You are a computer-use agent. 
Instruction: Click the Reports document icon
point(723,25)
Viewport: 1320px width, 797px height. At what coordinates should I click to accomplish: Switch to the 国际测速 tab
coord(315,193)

┄┄┄┄┄┄

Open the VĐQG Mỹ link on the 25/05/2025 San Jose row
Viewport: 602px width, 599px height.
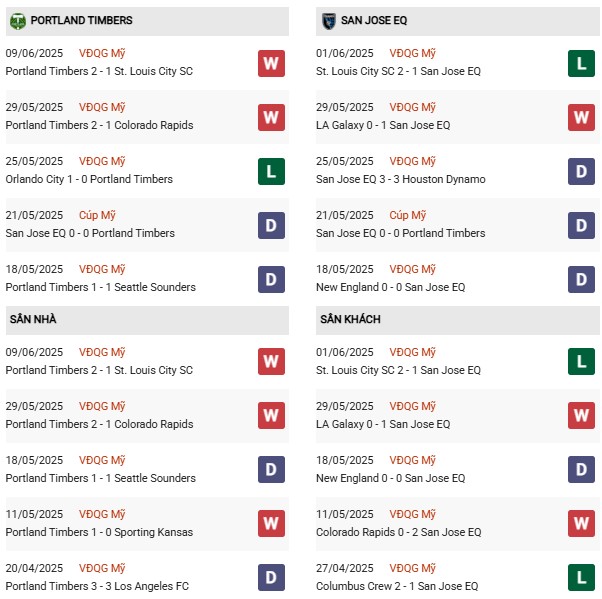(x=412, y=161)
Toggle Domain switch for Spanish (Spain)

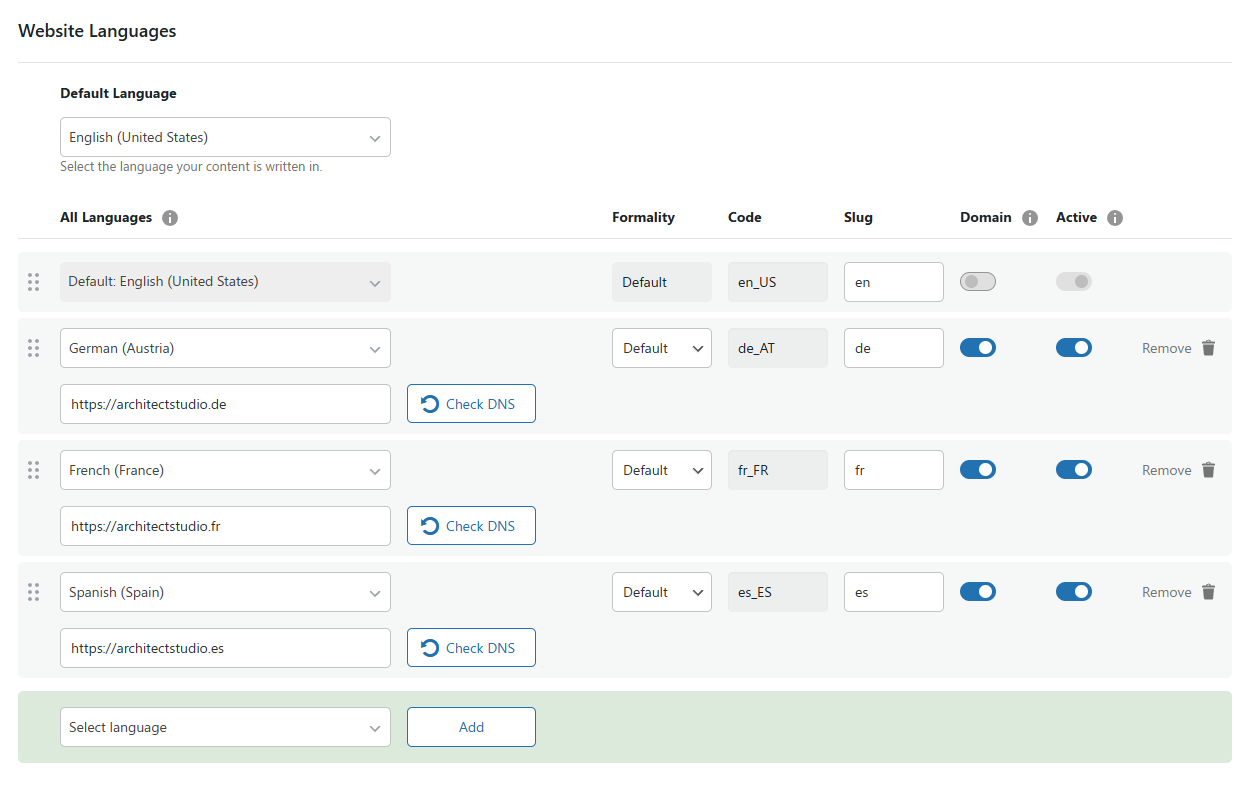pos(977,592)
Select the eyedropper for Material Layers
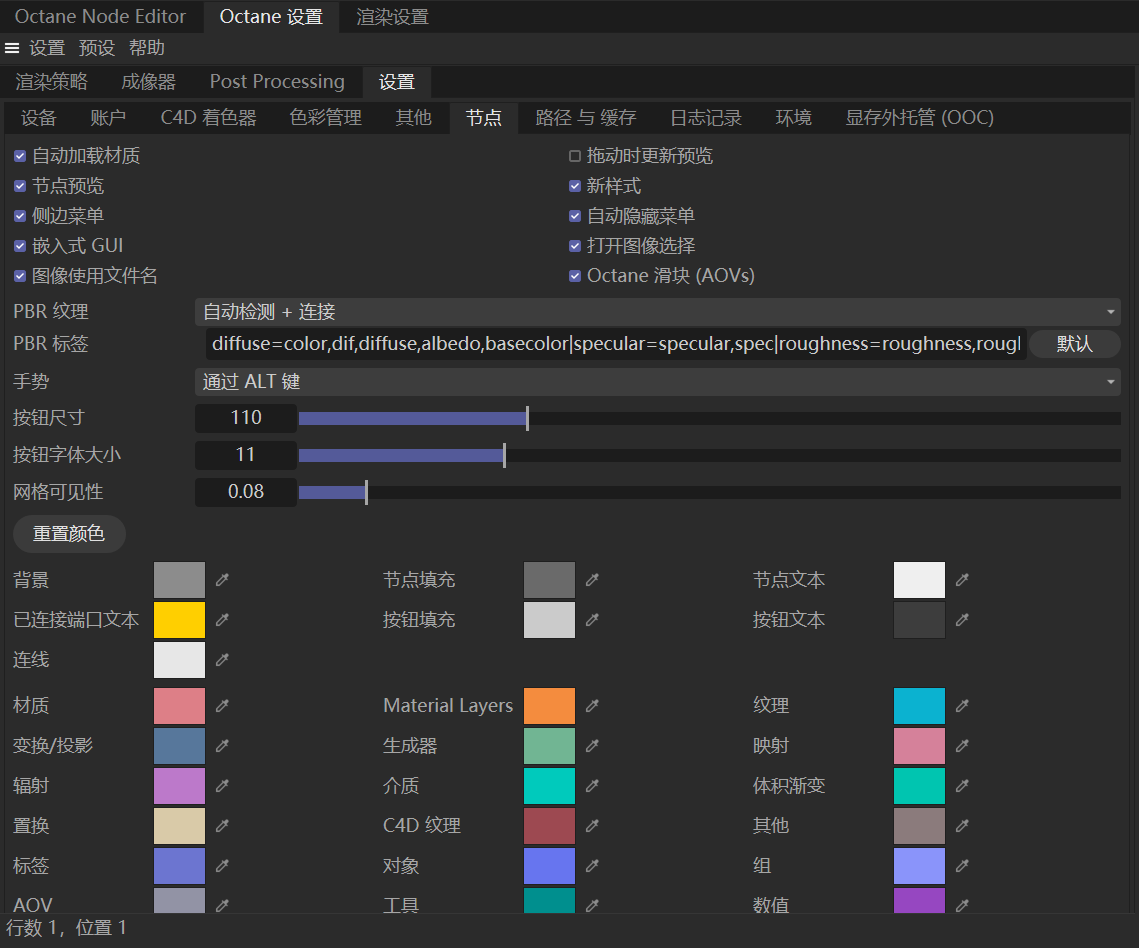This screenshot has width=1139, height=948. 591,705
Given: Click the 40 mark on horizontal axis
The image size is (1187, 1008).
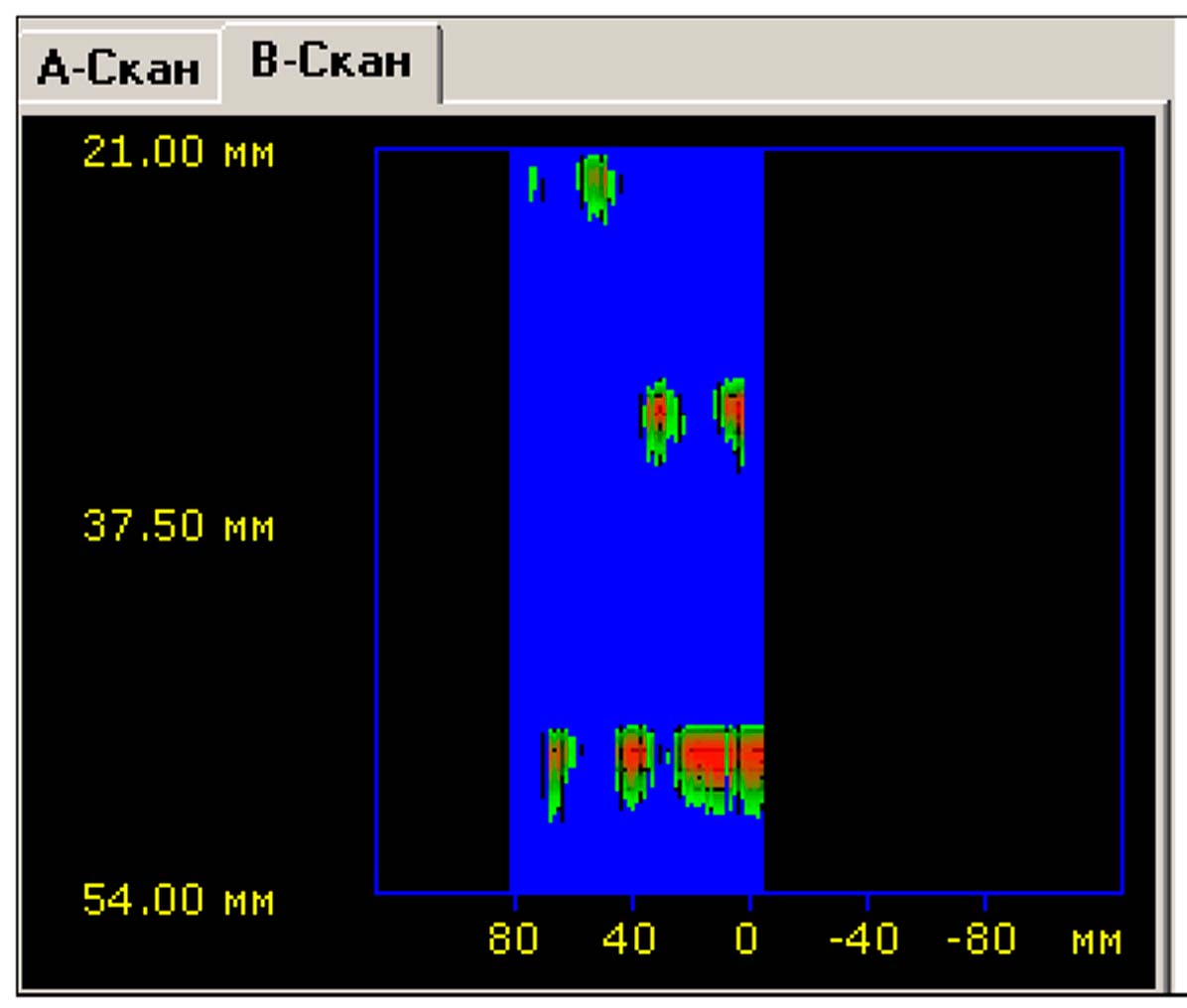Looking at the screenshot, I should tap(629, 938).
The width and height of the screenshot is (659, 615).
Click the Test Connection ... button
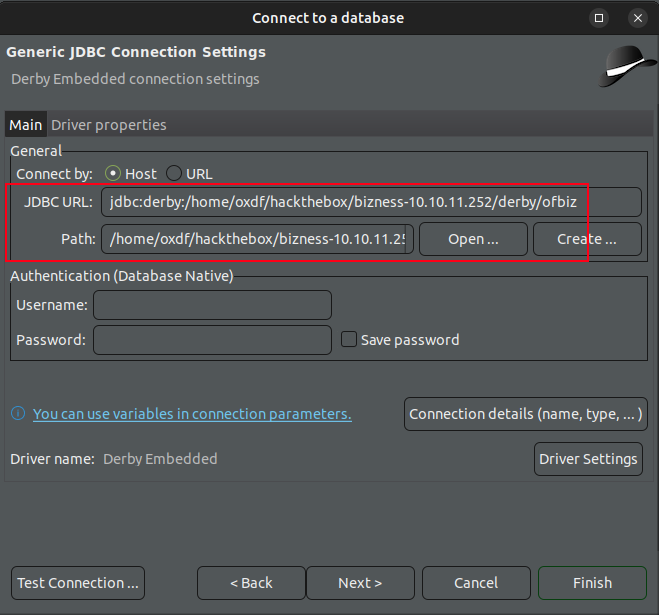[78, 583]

┄┄┄┄┄┄

> [Given task]
Please reproduce the records verbatim, starting with the line that contains "You are a computer-use agent." and going on through the line that contains "coord(315,193)".

> [Full solution]
You are a computer-use agent. 
Instruction: Click the Reports document icon
point(723,25)
Viewport: 1320px width, 797px height. At what coordinates should I click to accomplish: Switch to the 国际测速 tab
coord(315,193)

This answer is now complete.